LAWS(GJH)-1993-10-22

JAMNABEN G MISTRY Vs. CONTROLLER OF ESTATE DUTY

Decided On October 07, 1993
JAMNABEN G.MISTRY Appellant
V/S
CONTROLLER OF ESTATE DUTY Respondents

JUDGEMENT

(1.) THE question canvassed at the time of hearing of this matter is limited to what would be the consideration to a purchaser of the property if it is sold in the open market in the context of s. 36 of the ED Act, 1953. Sec. 36 provides that the principal value of any property shall be estimated to be the price which, in the opinion of the Controller, 'it would fetch if sold in the open market at the time of the deceased's death'. It is contended that a prudent willing purchaser before offering the price would estimate the value of the property by taking into consideration all the relevant factors including the contingent payments which are required to be made to the employees such as gratuity, bonus, etc.
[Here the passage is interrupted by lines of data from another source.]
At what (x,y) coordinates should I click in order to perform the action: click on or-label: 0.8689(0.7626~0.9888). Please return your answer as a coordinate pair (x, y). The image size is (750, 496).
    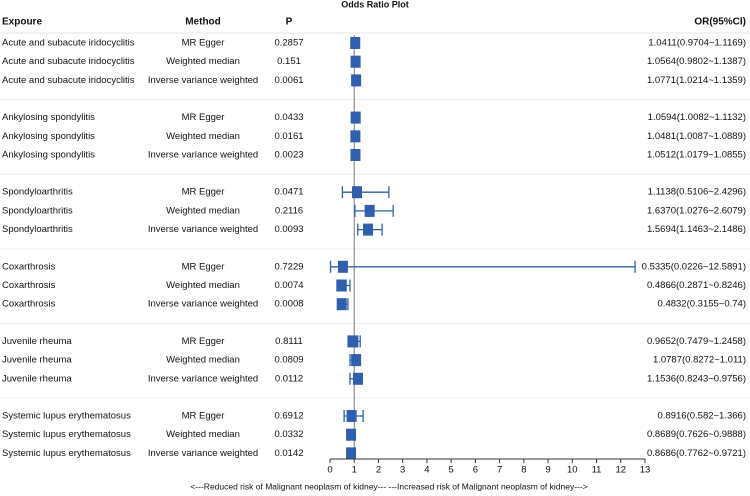
    Looking at the image, I should click on (696, 434).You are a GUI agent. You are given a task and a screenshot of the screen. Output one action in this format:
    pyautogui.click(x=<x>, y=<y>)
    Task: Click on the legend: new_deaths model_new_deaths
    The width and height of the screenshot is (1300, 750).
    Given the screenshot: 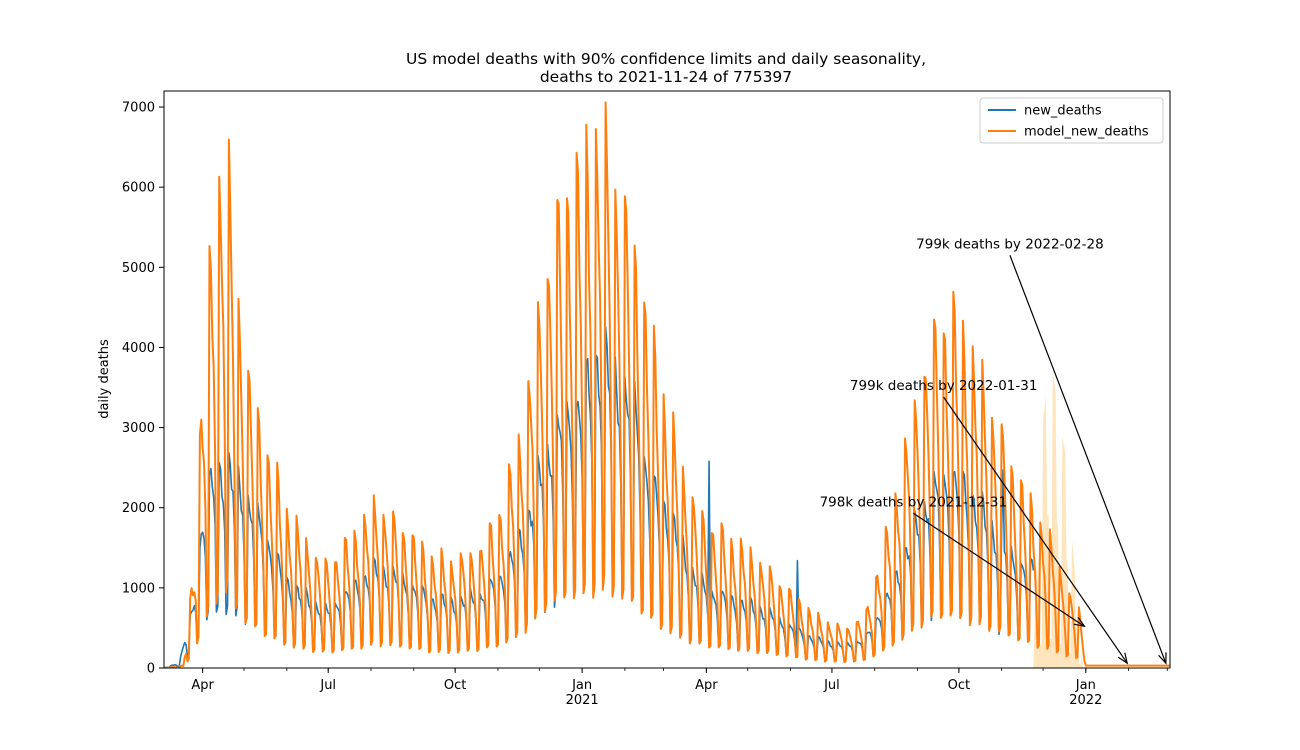 What is the action you would take?
    pyautogui.click(x=1072, y=120)
    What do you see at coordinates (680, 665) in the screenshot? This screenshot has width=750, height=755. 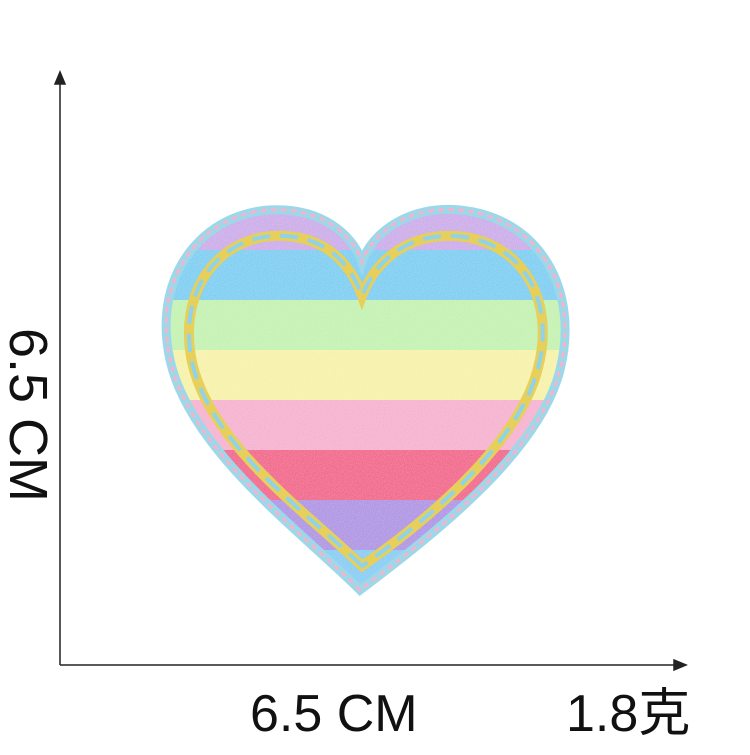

(2.) THE question is required to be decided in the context of an order passed by the Tribunal that the provision of gratuity is contingent claim and it cannot be said to be enforceable on the deceased's death. THE Tribunal considered that the claim for gratuity is not a debt and, therefore, not deductible under s. 44 of the ED Act. THE Tribunal further rejected the claim of deduction of estate duty in the computation of taxable estate.

(3.) FOR determining this question, Mr. Shah, learned counsel appearing for the applicant, has vehemently submitted that he was not contending that the provision for gratuity should be deducted as a debt. He submitted that the Tribunal as well as the Authorities below ought to have determined the value of the estate on the basis of criteria provided by s. 36, that is to say, the value of the estate would fetch in the open market. It is his contention that a prudent purchaser while purchasing an industrial undertaking or business where there are employees covered by the provisions of Payment of Gratuity Act or by any voluntary scheme for payment of gratuity or by any awards passed by the Industrial Tribunal directing the employer to pay gratuity, would always take into consideration the contingent liabilities for gratuity which he would be required to provide. As against this, Mr. Shelat, learned counsel for the respondent, vehemently submitted that the question with regard to the deduction on the ground of provision for gratuity is already covered by two decisions of the Supreme Court, viz., Standard Mills Co. Ltd. vs. CIT (1967) 63 ITR 470 (SC) and Bombay Dyeing and Mfg. Co. Ltd. vs. CWT (1974) 93 ITR 603 (SC) and, therefore, the Tribunal has rightly held that provision for gratuity cannot be deducted in computing the estate. He further submitted that the aforesaid two decisions are affirmed by the Supreme Court in the case of P. Sathrughan Pillai vs. CWT (1993) 199 ITR 7 (SC).